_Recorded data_
[START]

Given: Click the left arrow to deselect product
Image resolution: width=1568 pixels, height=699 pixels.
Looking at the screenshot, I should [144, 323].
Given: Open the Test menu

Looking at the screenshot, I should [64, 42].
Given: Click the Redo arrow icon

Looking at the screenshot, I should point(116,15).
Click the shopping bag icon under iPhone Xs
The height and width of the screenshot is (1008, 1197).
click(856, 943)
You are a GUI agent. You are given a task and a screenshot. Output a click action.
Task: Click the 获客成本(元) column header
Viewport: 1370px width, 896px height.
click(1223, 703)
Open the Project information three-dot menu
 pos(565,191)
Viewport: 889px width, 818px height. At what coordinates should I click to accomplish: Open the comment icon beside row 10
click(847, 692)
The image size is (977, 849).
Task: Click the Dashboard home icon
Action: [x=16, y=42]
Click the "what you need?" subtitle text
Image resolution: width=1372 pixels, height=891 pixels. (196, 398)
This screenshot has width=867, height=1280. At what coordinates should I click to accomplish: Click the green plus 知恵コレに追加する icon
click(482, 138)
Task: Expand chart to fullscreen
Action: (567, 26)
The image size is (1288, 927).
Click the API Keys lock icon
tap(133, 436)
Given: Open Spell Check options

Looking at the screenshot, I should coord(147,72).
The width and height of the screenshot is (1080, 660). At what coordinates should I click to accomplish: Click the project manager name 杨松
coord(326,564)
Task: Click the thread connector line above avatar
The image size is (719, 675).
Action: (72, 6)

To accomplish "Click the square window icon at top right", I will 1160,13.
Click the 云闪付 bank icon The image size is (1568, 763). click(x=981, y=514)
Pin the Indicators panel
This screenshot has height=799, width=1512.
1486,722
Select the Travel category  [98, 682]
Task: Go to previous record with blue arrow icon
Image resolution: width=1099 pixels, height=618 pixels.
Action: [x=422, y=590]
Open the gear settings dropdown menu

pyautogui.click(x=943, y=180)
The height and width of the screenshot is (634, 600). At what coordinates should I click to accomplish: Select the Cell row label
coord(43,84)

[END]

_WHAT NEEDS TO BE DONE_
Turn the recorded data above into a numbered list with one line per item, skipping any blank lines.

_ANSWER TO THE EXERCISE_
1. Given: Click the left arrow to deselect product
2. Image resolution: width=1568 pixels, height=699 pixels.
3. Looking at the screenshot, I should [144, 323].
4. Given: Open the Test menu
5. Looking at the screenshot, I should [64, 42].
6. Given: Click the Redo arrow icon
7. Looking at the screenshot, I should point(116,15).
8. Click the shopping bag icon under iPhone Xs
9. The height and width of the screenshot is (1008, 1197).
10. click(856, 943)
11. You are a GUI agent. You are given a task and a screenshot. Output a click action.
12. Task: Click the 获客成本(元) column header
13. Viewport: 1370px width, 896px height.
14. click(1223, 703)
15. Open the Project information three-dot menu
16.  pos(565,191)
17. Viewport: 889px width, 818px height. At what coordinates should I click to accomplish: Open the comment icon beside row 10
18. click(847, 692)
19. The image size is (977, 849).
20. Task: Click the Dashboard home icon
21. Action: [x=16, y=42]
22. Click the "what you need?" subtitle text
23. Image resolution: width=1372 pixels, height=891 pixels. (196, 398)
24. This screenshot has width=867, height=1280. At what coordinates should I click to accomplish: Click the green plus 知恵コレに追加する icon
25. click(482, 138)
26. Task: Expand chart to fullscreen
27. Action: (567, 26)
28. The image size is (1288, 927).
29. Click the API Keys lock icon
30. tap(133, 436)
31. Given: Open Spell Check options
32. Looking at the screenshot, I should coord(147,72).
33. The width and height of the screenshot is (1080, 660). At what coordinates should I click to accomplish: Click the project manager name 杨松
34. coord(326,564)
35. Task: Click the thread connector line above avatar
36. The image size is (719, 675).
37. Action: (72, 6)
38. To accomplish "Click the square window icon at top right", I will 1160,13.
39. Click the 云闪付 bank icon The image size is (1568, 763). click(x=981, y=514)
40. Pin the Indicators panel
41. This screenshot has height=799, width=1512.
42. 1486,722
43. Select the Travel category  [98, 682]
44. Task: Go to previous record with blue arrow icon
45. Image resolution: width=1099 pixels, height=618 pixels.
46. Action: [x=422, y=590]
47. Open the gear settings dropdown menu
48. pyautogui.click(x=943, y=180)
49. The height and width of the screenshot is (634, 600). At what coordinates should I click to accomplish: Select the Cell row label
50. coord(43,84)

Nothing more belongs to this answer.